Projekt: Beispiel der √Ąsthetik 1750 - 1850

Beispiele ästhetischen Wissens seit 1750

Dieses Projekt sammelt Beispiele aus ästhetischen Schriften ab 1750. Eine zentrale Frage ist: Um welche Beispiele herum werden ästhetische Grundbegriffe wie Schönheit, Erhabenheit, Hässlichkeit etc. verhandelt und entworfen, und wie gehen die Ästhetiker mit den Beispielen um? Momentan liegt ein Schwerpunkt des Projekts auf der Sammlung und Beschreibung der Beispiele, die zwischen ca. 1750-1850 für das Hässliche gegeben werden.

Das Korpus der philosophischen Ästhetik scheint für die Analyse des Beispielgebrauchs im Wissen der Moderne außerordentlich aufschlussreich. Die Leitthese des Archiv des Beispiels gilt in besonderem Maße für die Ästhetik: Sie ist nicht nur eine unter vielen Wissenschaften, die im 18. Jahrhundert auf Empirie, Innovation und Aktualität umstellen, und dabei eine neue Theorie und Praxis des Beispielgebens entwickeln. Seit Alexander Gottlieb Baumgartens disziplinbegründender Aesthetica (1750/58) ist im Diskurs der Ästhetik die sinnliche Anschauung thematisch – und diese hat es mit Singularitäten zu tun, die sich nicht vollends auf einen Begriff bringen lassen. Wenn man, wie Immanuel Kant in der Kritik der Urteilskraft (1790) expliziert, das Geschmacksurteil nicht aus Begriffen deduzieren kann, sondern das einzelne Beispiel zu seiner Ausbildung wie zu seiner Erläuterung benötigt, dann bekommen Beispiele sowohl theoretisch wie darstellungstechnisch einen neuen Stellenwert.

Schon bald nach der Herausbildung der Ästhetik als Disziplin haben sich die Ästhetiker von der Sonderstellung ihrer Disziplin in Bezug auf das Beispiel Rechenschaft abgelegt. Hier "helfen Beispiele mehr als bloße Theorie und Regeln", heißt es etwa lapidar bei Johann Joachim von Eschenburg (Eschenburg 1788, S. 3).

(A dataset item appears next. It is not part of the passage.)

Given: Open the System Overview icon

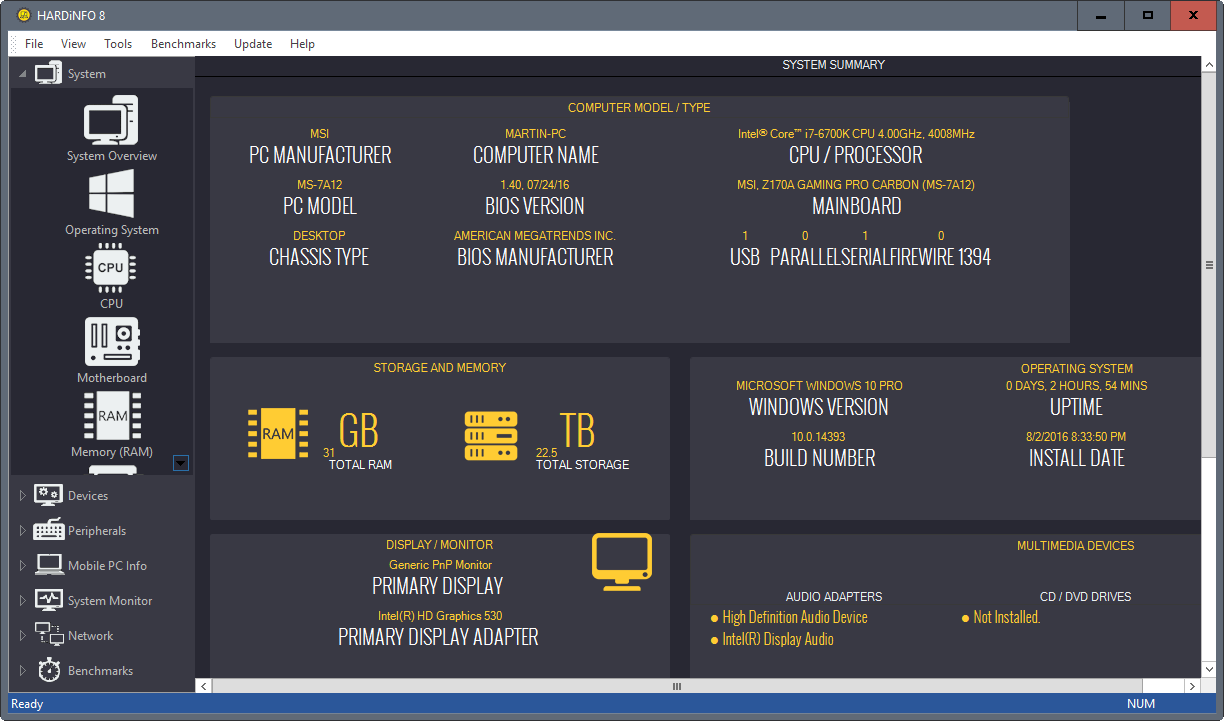Looking at the screenshot, I should click(111, 121).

Sie firmieren, um einen Ausdruck von Mirjam Schaub zu gebrauchen, als "Ersatz-Allgemeines" (Schaub 2010, S. 21, 33 u.a.). Dies gilt a fortiori, weil Ästhetiken in der Regel eine didaktisch-pädagogische Komponente haben, die auf Gemschmacksbildung bzw. ihre populäre Vermittlung abzielt (vgl. zur Ästhetik als Teil eines neuen Programms zur Disziplinierung der Körper auch C. Menke 2014).

Der Fokus auf die Spezialdisziplin der philosophischen Ästhetik trägt zunächst der Tatsache Rechnung, dass sich das Funktionieren von Beispielen in Wissensdiskursen nicht allgemein theoretisch, sondern nur konkret für eine je spezifische Praxis bestimmen lässt.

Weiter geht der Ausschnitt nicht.